Preparing Casabe
 
  Watch a Garífuna woman as she packs yucca into a woven basket to extract its poisonous juices. Credit: Drew Irwin, InCorpore Cultural Association©.  
Wendy Griffin
Staff Writer, Honduras This Week

Yucca: A Poisonous Root
Two Indian groups in Honduras use bitter yucca. The Pech make a bread from it called sasal in Spanish and cha'a in Pech. The Tawahkas used to grow bitter yucca to make sasal, but the plant has died out among them. To make sasal, the yucca is cooked, ground with a rock or a meat grinder, and then wrapped in banana leaves. Because it bakes over an open fire for a long time, most of the yucca's poisonous liquid (cyanide) is cooked off.

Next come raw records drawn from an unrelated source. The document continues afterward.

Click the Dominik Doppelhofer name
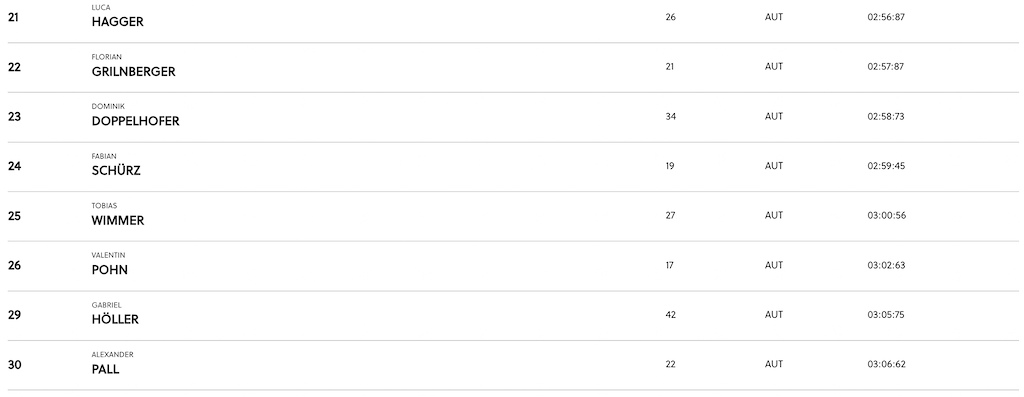 coord(135,116)
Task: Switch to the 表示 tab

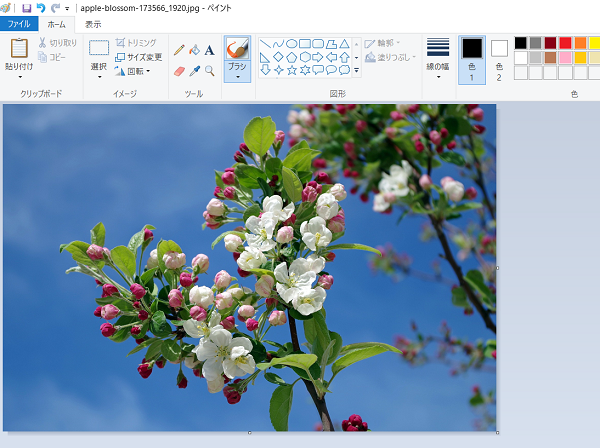Action: pos(93,24)
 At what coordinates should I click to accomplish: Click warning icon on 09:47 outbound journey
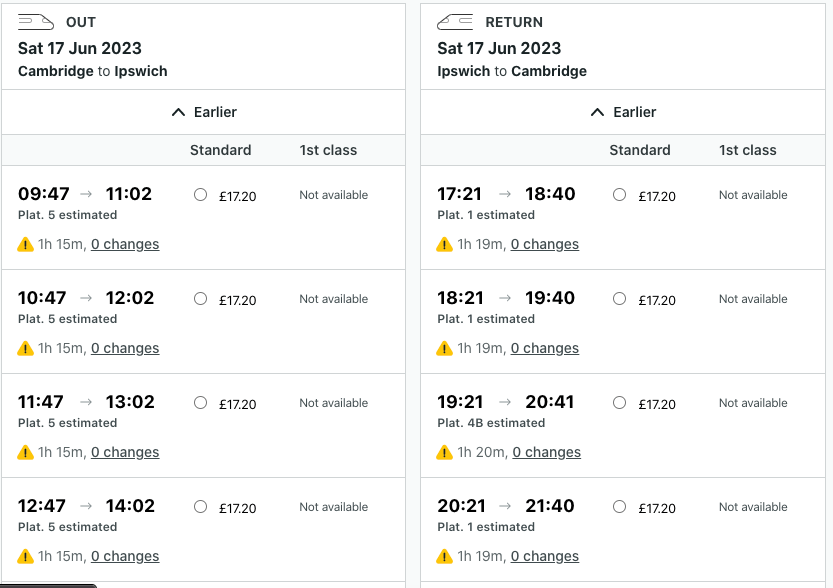pos(25,244)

What little remains gives the sasal a bitter taste after a few days. However, the cyanide acts as a preservative. While bread will mold in a day in the rain forest, sasal lasts more than 10 days.

The Harvest
The Garífunas use a completely different process to extract this poison. First, the women gather the yucca from their fields. They usually carry the roots back home in a basket over their heads. This image of women carrying yucca is very traditional. The Arawak Indians of the Caribbean believed in a god of yucca poisoning. Its icon was a person carrying a fanine basket over their head. An example can be seen in the Yale Museum.

The Grating Process
Returning to their village, the Garífuna women use machetes to remove the yucca's brown skin. Then, they bend over large grating boards that are covered with small, white quartz stones. These quartz stones were found in archaeological sites along South America's Orinoco River. This tells experts that Garífuna ancestors have employed this process for over 3,000 years.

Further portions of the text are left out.